Slide 11 — Worked example: one component from request to documented release
Let's trace one run. The task: a segmented control for a dashboard filter bar, inside an existing system. The agent read the tokens and the related components first, then planned — and the plan flagged that no selected-state token existed, proposing one instead of inventing a value. At the review gate the proposal was accepted, a speculative variant was cut, and the naming was corrected. Then one run produced the component, the stories, and the documentation page, with props read from the types and guidance from real filter-bar usages. Verification passed the token and type checks and caught a focus-ring contrast issue in the screenshots. Fix, merge, and the new token recorded in DESIGN.md. About an hour of designer attention, spent almost entirely at the gates.
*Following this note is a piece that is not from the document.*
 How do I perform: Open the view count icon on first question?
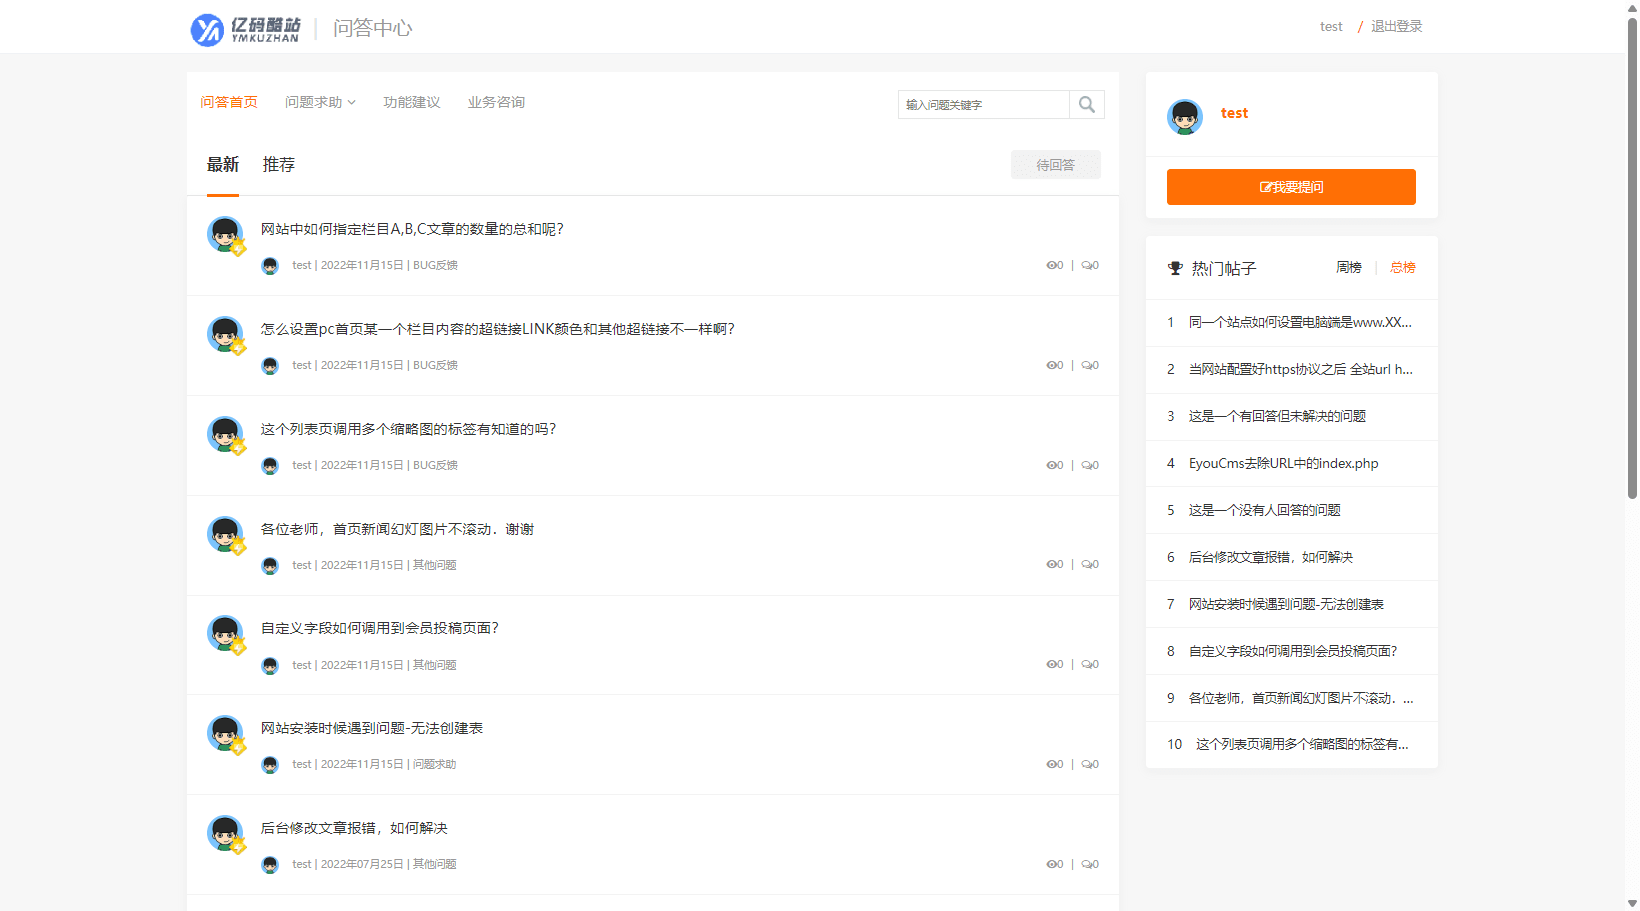pos(1049,264)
Slide 12 — Exercise: audit one corner of your own system
Time to run this on your own work. Pick one component family in a real project — status chips, buttons, cards, form fields — something used in several places. Assemble the packet: the token files, the shared component source, the routes that use it, and screenshots of the real states, including mobile. Run the audit prompt from this module and ask for evidence, severity, and an owner for every finding — no fixes yet. Then classify each finding by layer, and pick the one P0 or P1 you would fix first, noting which review gate that fix would pass through. Keep the findings file. In Module 6 it becomes a skill you can run on a schedule.
Slide 13 — Summary, and what comes next
Let's close the module. System work starts with reading — tokens, components, conventions — because an agent that has not read the system will reinvent it. New components are briefed as constraints, with a plan before code and proposals instead of one-off values. Documentation comes out of the same run, generated from the source and read by a human before it ships. Audits report drift in four layers, with evidence and severity, and refactors burn the findings down in passes small enough to review. And the gates name who approves what: the agent prepares, humans decide. In Module 6 we take these procedures and turn them into skills — repeatable runs you can schedule instead of re-explaining. See you there.